In [1]:
using DrWatson;
@quickactivate "NumericalAnalysis"

# Conditioning and Stability

To supplement these notes, it is recommended that you watch these video lectures on 

1. [conditioning](https://www.youtube.com/watch?v=a5oQktSURoE&list=PLvUvOH0OYx3BcZivtXMIwP6hKoYv0YvGn&index=2&t=4s)
2. [stability](https://www.youtube.com/watch?v=GgEPL3_wlDo&list=PLvUvOH0OYx3BcZivtXMIwP6hKoYv0YvGn&index=3)

## The Big Picture

When we study numerical methods, it is important to assess and control for what can go wrong. In order to do this, we will distinguish between the concepts of **problem** (which can often be described abstractly as a mathematical function) and the method of solution, *i.e.*, an **algorithm** for solving the problem. Even though we have yet to define these terms, we will emphasize from the start that

1. **conditioning** is a property of a problem, and 
2. **stability** is a property of an algorithm. 
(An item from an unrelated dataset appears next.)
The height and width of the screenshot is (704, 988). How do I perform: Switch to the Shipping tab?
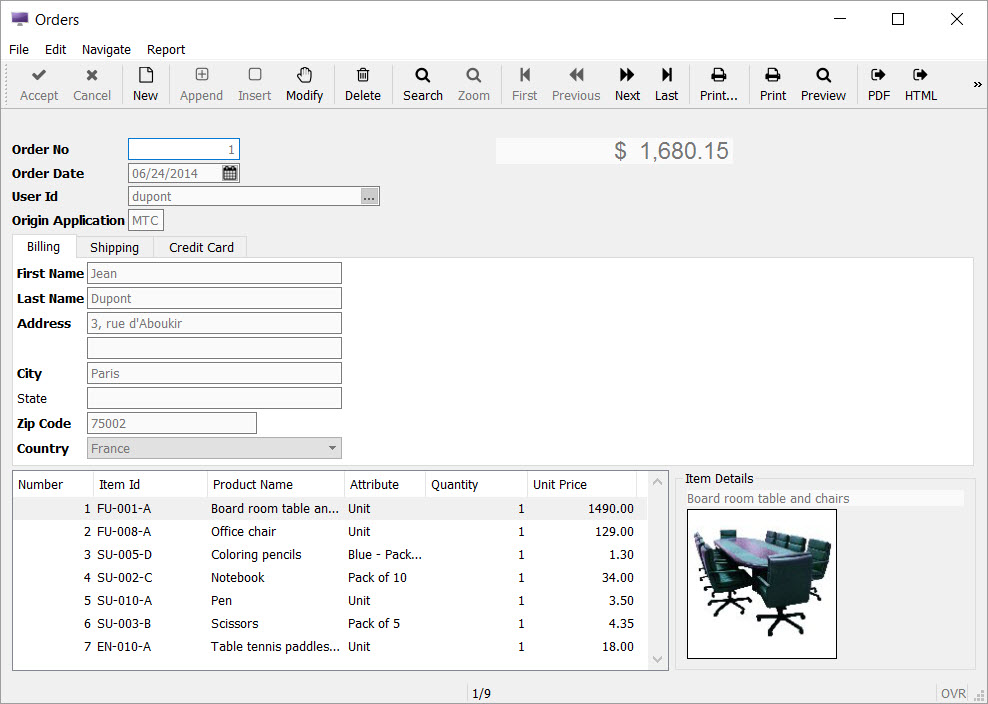(x=114, y=246)
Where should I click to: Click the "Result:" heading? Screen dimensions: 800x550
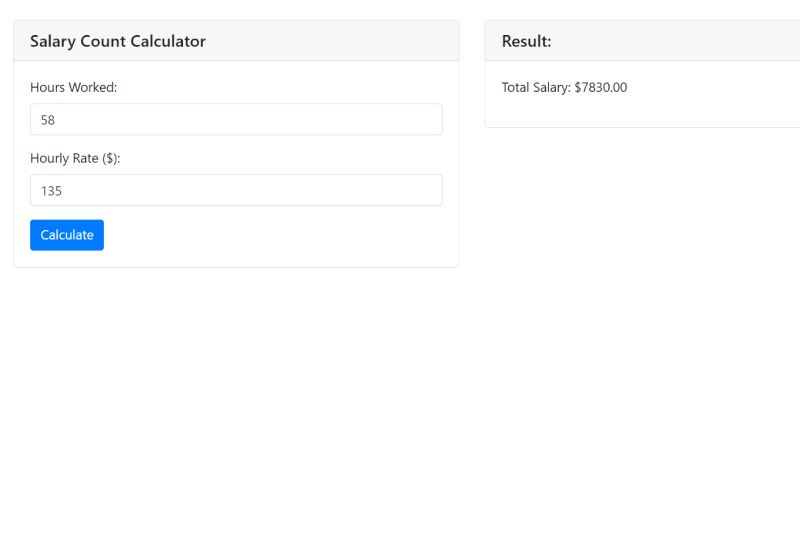(x=526, y=41)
We start by observing that a problem and an algorithm both provide sources of errors. A problem will typically involve some data, for example, the problem may require the specification of initial conditions, coefficients, or a matrix. When the problem is input into a computer, even before an algorithm is applied a perturbation will occur perhaps due to roundoff error. By how much might the solution change as a result of this type of perturbation to the problem? This is the issue that conditioning addresses. If a problem is highly sensitive to perturbations, then the problem is said to be **ill-conditioned**. If a problem is ill-conditioned, then there is likely no algorithm that will perform well in solving (even approximately) the problem. 
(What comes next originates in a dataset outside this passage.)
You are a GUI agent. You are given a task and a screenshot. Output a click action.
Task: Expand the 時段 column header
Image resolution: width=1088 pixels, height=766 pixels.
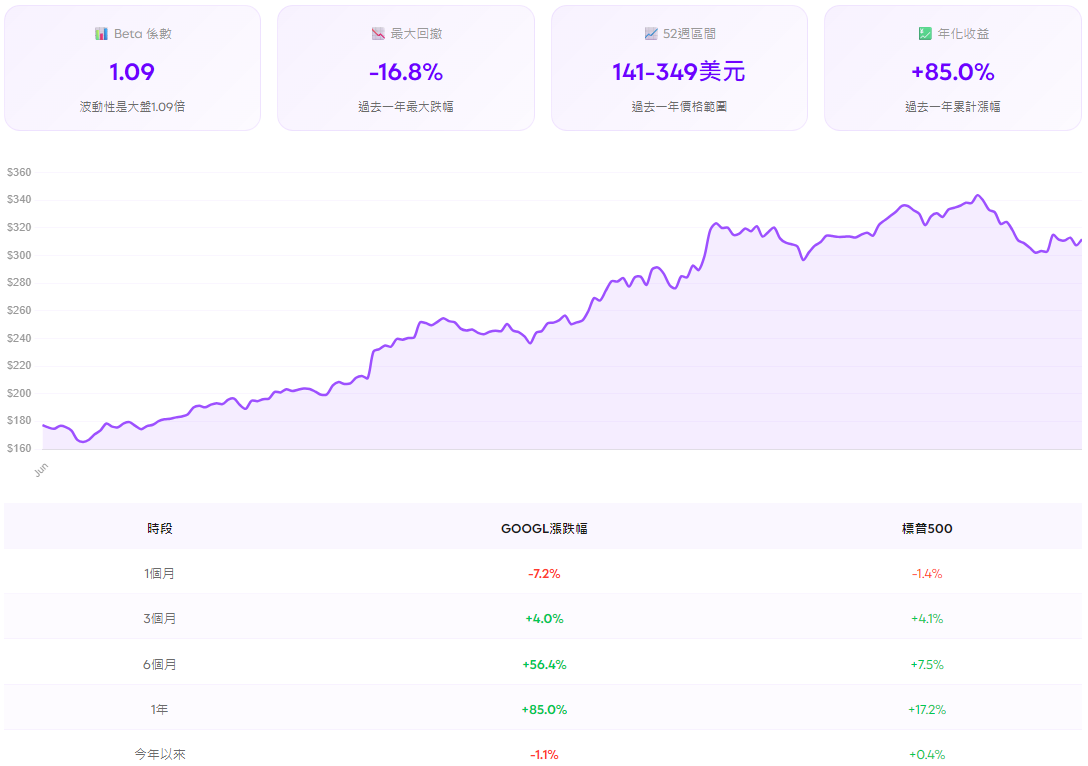(160, 528)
Similarly, an algorithm will often require the input of some data. For example, an iterative method to approximate the root of polynomial will require the input of an initial guess. For such an algorithm, what happens if the initial guess is off by some number of digits? Will the error decrease after some number of iterations or will it grow? If the error grows, even when our initial guess is but a small perturbation of the exact solution, then our algorithm is said to be **unstable**. Stable algorithms are always preferred over unstable algorithms. 

In oder to proceed, we need to develop some theoretical concepts around stability and conditioning. Before doing so, let's develop some further intuition for these ideas. 

## Developing Intuition

An algorithm designed to solve (perhaps approximately) a problem or class or problems will typically also involve input data. For example, our iterative method

$$x_{n+1} = \frac{1}{2}\left(x_{n} + \frac{a}{x_{n}} \right),$$

for approximating $\sqrt{a}$ requires an initial guess $x_{0}$ to get started. We know that if $x=\sqrt{a}$, then

$$
\begin{align*}
\frac{1}{2}\left(x + \frac{a}{x} \right) &= \frac{1}{2}\left(\sqrt{a} + \frac{a}{\sqrt{a}} \right) \\
&= \frac{1}{2}\left(\sqrt{a} + \sqrt{a} \right) \\
&= \sqrt{a} \\
&= x.
\end{align*}
$$

Thus, $x=\sqrt{a}$ is said to be a **fixed-point** (a concept we will define precisely and discuss in detail later) of the iteration

$$x_{n+1} = \frac{1}{2}\left(x_{n} + \frac{a}{x_{n}} \right).$$

Therefore, if $x_{0} = \sqrt{a}$ we get an exact solution after one iteration. What happens if $x_{0} = \sqrt{a + \epsilon}$, where $\epsilon$ is a small perturbation? Later we will prove in a more general setting that this algorithm for approximating $\sqrt{a}$ is stable. 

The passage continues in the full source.